How very taxing for the slave owner! How difficult for them!
Here’s a diary entry from a slaveowner during the colonial period:
I rose at 5 o’clock this morning and read a chapter in Hebrew and 200 verses in Homer’s Odyssey. I ate milk for breakfast. I said my prayers. Jenny and Eugene [two house slaves] were whipped. I danced my dance [physical exercises]. I read law in the morning and Italian in the afternoon. I ate tough chicken for dinner. The boat came from Appomattox [another plantation] and was cut in the evening I walked about the plantation. I said my prayers. I had good thoughts, good health, and good humor this day, thanks be to God Almighty.
Here are the words of a former slave whose master cast his eyes on her when she was a young teen, and began efforts to coerce her into being his mistress:
I WOULD ten thousand times rather that my children should be the half-starved paupers of Ireland than to be the most pampered among the slaves of America. I would rather drudge out my life on a cotton plantation, till the grave opened to give me rest, than to live with an unprincipled master and a jealous mistress. The felon’s home in a penitentiary is preferable. He may repent, and turn from the error of his ways, and so find peace; but it is not so with a favorite slave.
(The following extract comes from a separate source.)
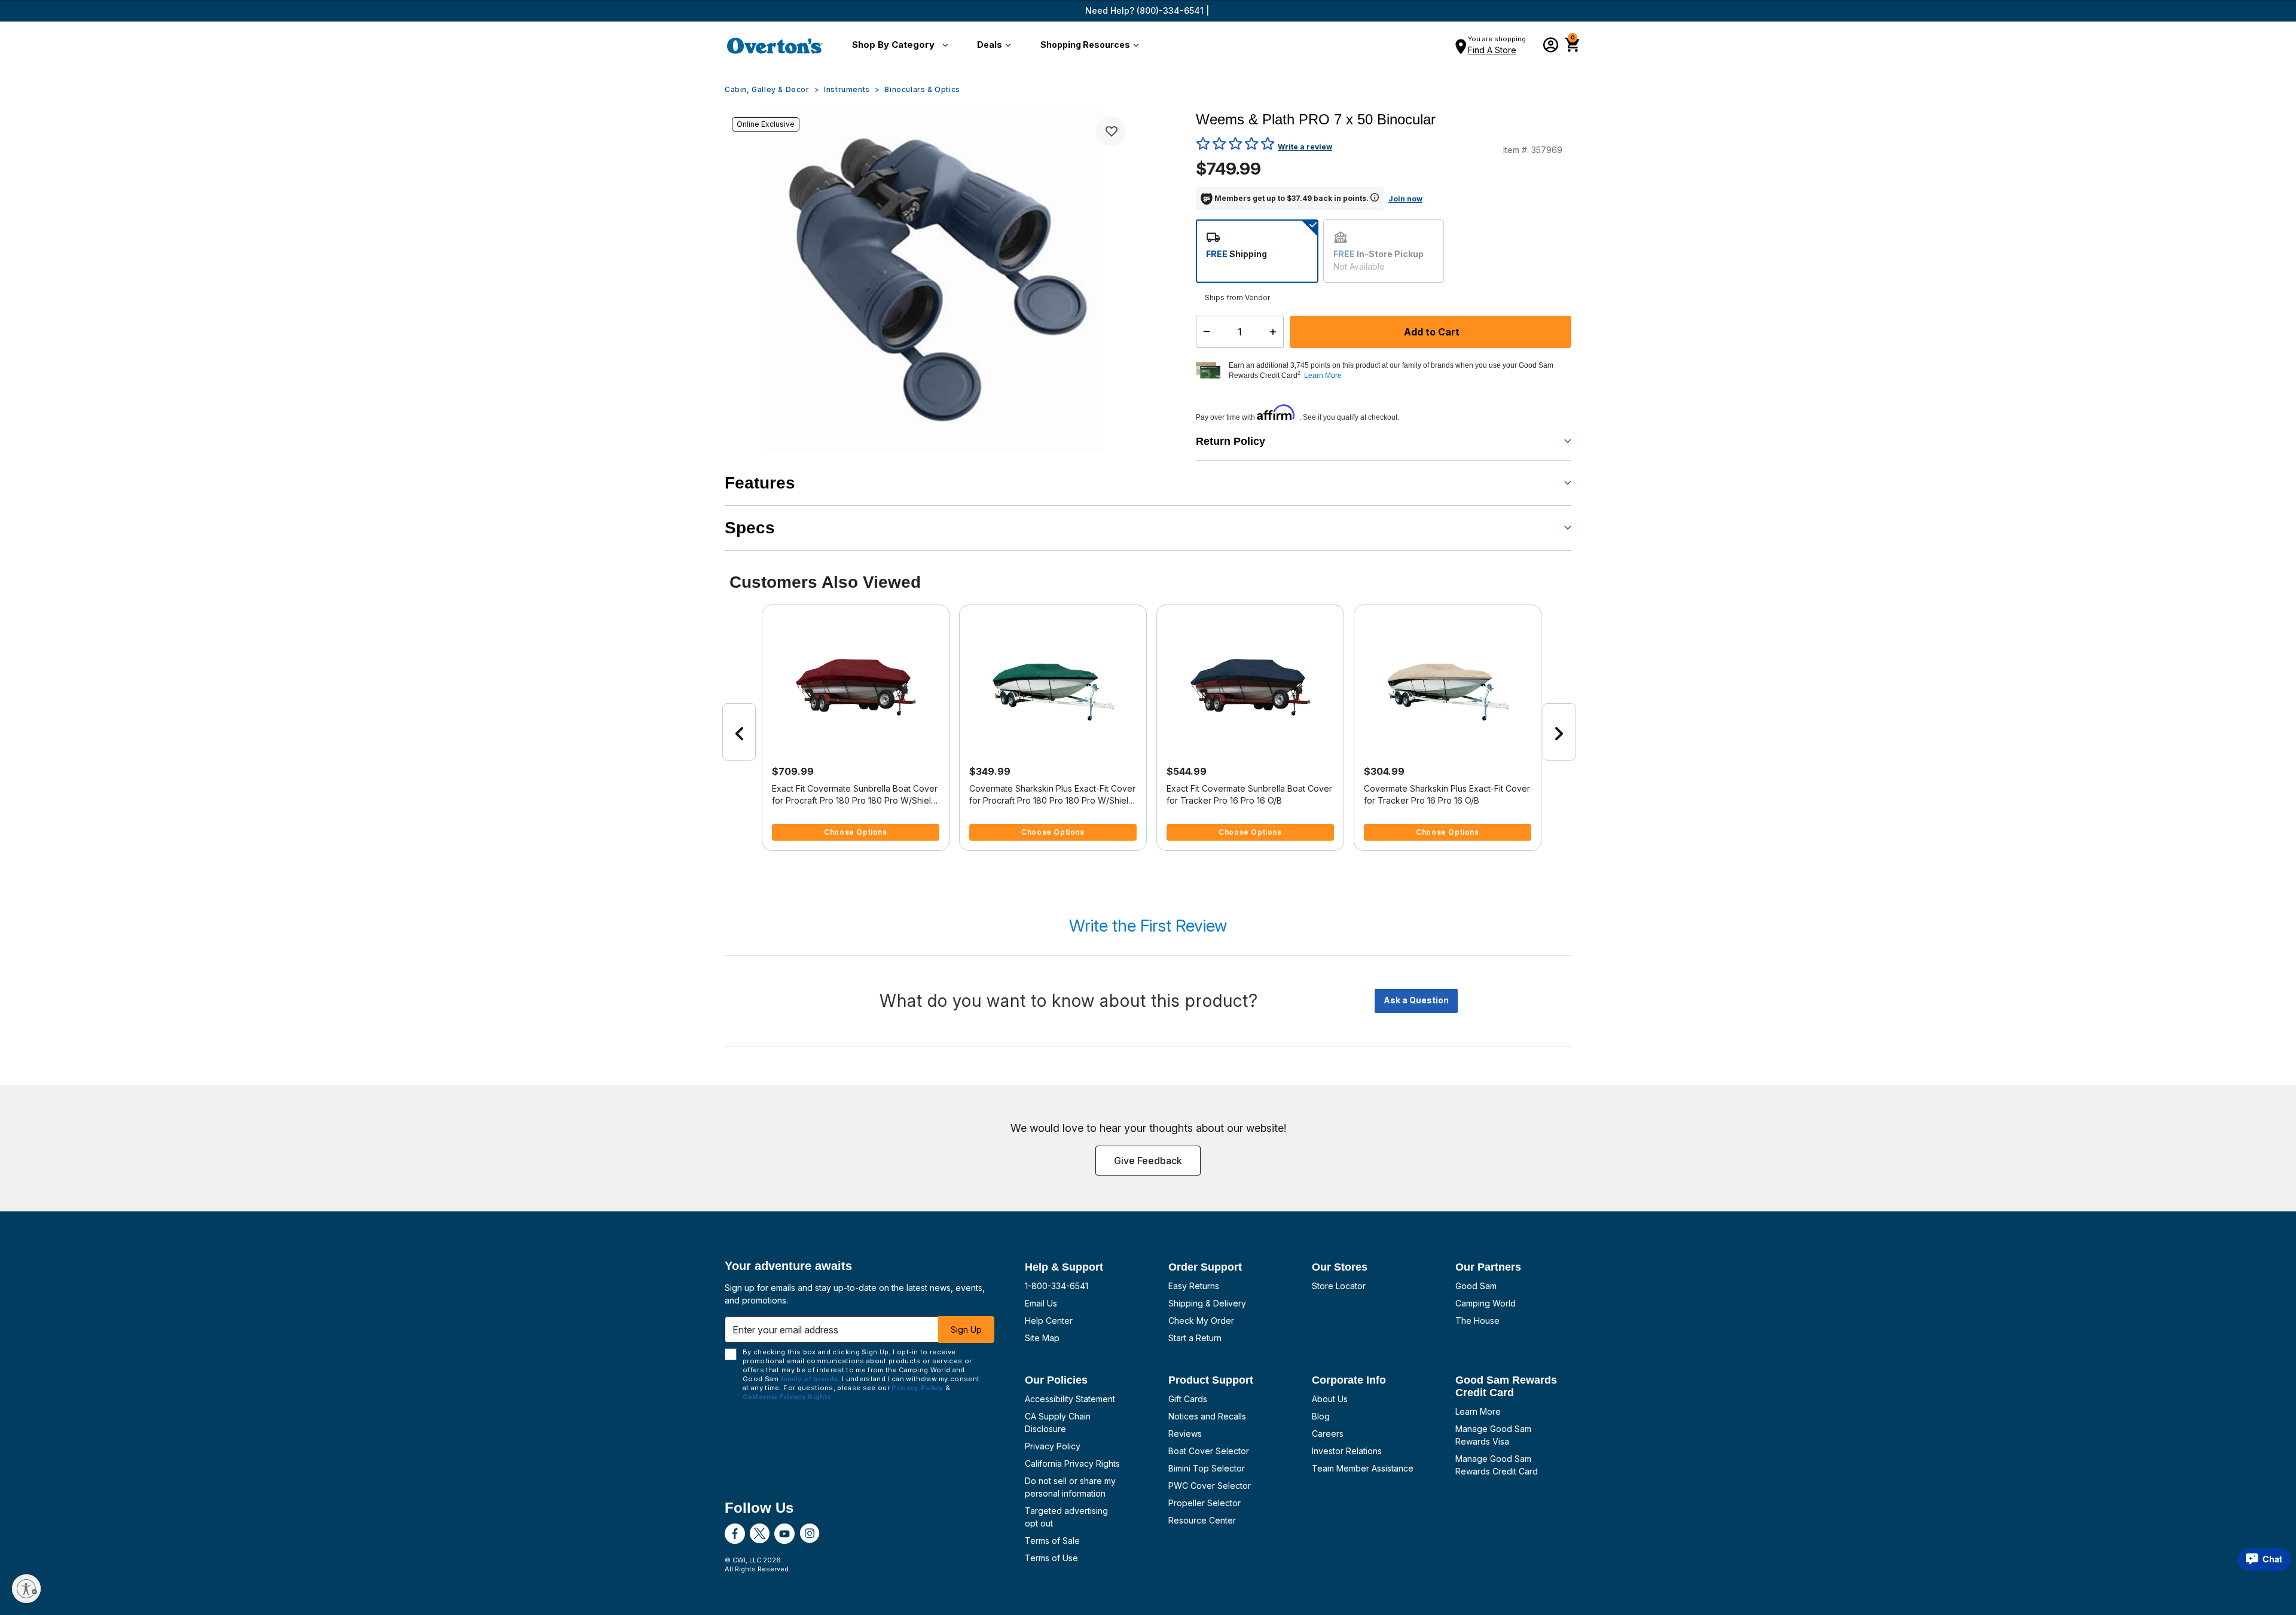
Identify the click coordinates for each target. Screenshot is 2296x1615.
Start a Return (1195, 1338)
She is not allowed to have any pride of character. It is deemed a crime in her to wish to be virtuous.
I am not trying to equate opposition to gay rights with antebellum slavery. The two are very different sorts of oppression. What I’m pointing to here is that selling bigotry as not-bigotry—as reasonable, even kind—is a longstanding tradition. I’m fairly certain you can find it in just about every form of oppression, as those defending the status quo attempt to portray the current (oppressive) system as in fact beneficial, even benevolent, and very much worth keeping.
It’s a bad idea in general to assume an oppressor is being fully honest. It is through listening to those being oppressed that we can get a better picture of what is going on—just how deep the problems go, and what are their effects. Those who oppose LGBTQ rights need to be brought face to face with the implications and results of their positions. Covering oppression in pretty language is not enough.